Pretty quickly you feel so badly about yourself that you begrudgingly come into work with the belief "I don't know why I even show up to this job" which turns into the self-story that "I hate this job so much" - as if it is the job's fault - but you never leave it or make a change. 

You do not make any kind of change because - SURPRISE - you are unconfident about making a change due to the fact that you are so insecure about capabilities. 

 

INSECURITY IN ACTION

The individuals I have worked with in my mental health career have been wrought with insecurity. Insecurity prolongs a lot of mental illness because of what I just mentioned - that the individuals believe that they are incapable of change and that they have to remain in their distress. 

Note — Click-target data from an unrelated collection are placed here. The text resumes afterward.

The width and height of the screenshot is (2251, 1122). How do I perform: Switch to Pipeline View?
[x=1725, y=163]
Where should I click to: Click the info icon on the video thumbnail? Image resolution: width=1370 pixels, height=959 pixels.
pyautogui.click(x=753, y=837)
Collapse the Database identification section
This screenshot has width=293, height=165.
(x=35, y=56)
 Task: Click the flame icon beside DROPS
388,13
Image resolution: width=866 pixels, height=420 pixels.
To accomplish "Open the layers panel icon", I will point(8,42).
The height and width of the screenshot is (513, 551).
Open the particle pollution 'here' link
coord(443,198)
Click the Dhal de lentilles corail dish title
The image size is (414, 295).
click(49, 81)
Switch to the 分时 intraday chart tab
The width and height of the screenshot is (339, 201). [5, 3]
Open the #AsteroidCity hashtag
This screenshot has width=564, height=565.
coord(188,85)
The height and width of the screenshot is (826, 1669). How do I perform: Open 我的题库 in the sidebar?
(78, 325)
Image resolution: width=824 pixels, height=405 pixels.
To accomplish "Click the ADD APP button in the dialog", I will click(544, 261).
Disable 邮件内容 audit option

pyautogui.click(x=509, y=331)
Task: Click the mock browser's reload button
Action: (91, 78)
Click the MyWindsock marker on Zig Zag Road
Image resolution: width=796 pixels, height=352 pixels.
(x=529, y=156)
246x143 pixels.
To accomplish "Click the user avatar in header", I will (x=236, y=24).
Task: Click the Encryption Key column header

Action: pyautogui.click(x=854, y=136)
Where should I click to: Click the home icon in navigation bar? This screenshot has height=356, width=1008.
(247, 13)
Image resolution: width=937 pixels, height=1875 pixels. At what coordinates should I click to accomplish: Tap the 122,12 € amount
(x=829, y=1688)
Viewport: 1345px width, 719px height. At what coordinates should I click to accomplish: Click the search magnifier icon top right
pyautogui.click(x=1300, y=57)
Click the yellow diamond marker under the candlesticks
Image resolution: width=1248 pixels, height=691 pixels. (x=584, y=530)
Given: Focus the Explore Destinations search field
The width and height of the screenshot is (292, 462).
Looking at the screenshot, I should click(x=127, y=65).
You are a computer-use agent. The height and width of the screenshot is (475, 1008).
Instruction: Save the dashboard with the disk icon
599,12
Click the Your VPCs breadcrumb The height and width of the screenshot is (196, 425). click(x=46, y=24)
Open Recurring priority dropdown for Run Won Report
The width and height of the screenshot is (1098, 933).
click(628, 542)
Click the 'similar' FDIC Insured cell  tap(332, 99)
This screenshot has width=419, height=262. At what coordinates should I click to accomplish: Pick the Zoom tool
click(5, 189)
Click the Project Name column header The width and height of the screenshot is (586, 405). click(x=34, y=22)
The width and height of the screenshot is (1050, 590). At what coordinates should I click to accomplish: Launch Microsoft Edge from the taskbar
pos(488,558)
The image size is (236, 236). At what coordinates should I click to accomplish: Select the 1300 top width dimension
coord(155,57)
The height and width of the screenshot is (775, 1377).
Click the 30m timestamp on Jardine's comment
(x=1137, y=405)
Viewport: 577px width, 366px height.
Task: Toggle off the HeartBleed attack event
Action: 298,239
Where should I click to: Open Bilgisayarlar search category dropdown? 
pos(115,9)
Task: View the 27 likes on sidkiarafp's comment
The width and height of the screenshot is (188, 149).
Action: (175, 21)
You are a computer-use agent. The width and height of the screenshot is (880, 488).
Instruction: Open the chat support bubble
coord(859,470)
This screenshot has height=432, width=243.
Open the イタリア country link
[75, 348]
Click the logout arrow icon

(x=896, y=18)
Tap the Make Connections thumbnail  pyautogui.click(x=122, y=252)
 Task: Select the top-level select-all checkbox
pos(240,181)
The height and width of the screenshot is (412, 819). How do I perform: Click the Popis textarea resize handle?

Sound like anyone you know with their work? 

My clients come to me now because they feel that distress and want so badly to change but they do not know how. They have spent a long time feeling insecure - either in a job they do not like, in a relationship that is not healthy, or about ideas they do not think they can make real - and that has become their norm. 

But they are in pain. They have lost sight of their ambition, their skills, and their values (the triad about which I have written before) and they feel trapped in a vortex of confusion about their purpose in life. It is my job to help them remember - or learn for the first time - just how uniquely awesome and powerful they are. 

CHANGE IT FOR YOURSELF

I want this for you as well. Start here. 

Work

  1. When you were a kid, what were you good at? What did you enjoy doing?
  2. Consider the work you are in right now: why did you choose that job?
  3. Better yet, why haven't you been fired? -- what skills do you bring to the work that accomplish the daily tasks?
  4. When you leave work for the day, how do you feel? 
  5. What do you say to yourself about your work that day?

Relationships

  1. What is the motivator for you to be in the relationship:  love, security, convenience, companionship?
  2. Why hasn't your significant other dumped you? -- what do you offer in the relationship that keeps it alive?
  3. What does your significant other say about you that makes you swell with pride and warm fuzzies?

Entrepreneurship

  1. Whether you have started a business or not, how did you come up with your business idea?
  2. More importantly, why did that idea excite you in the first place?
  3. What skill(s) do you bring to that idea or business?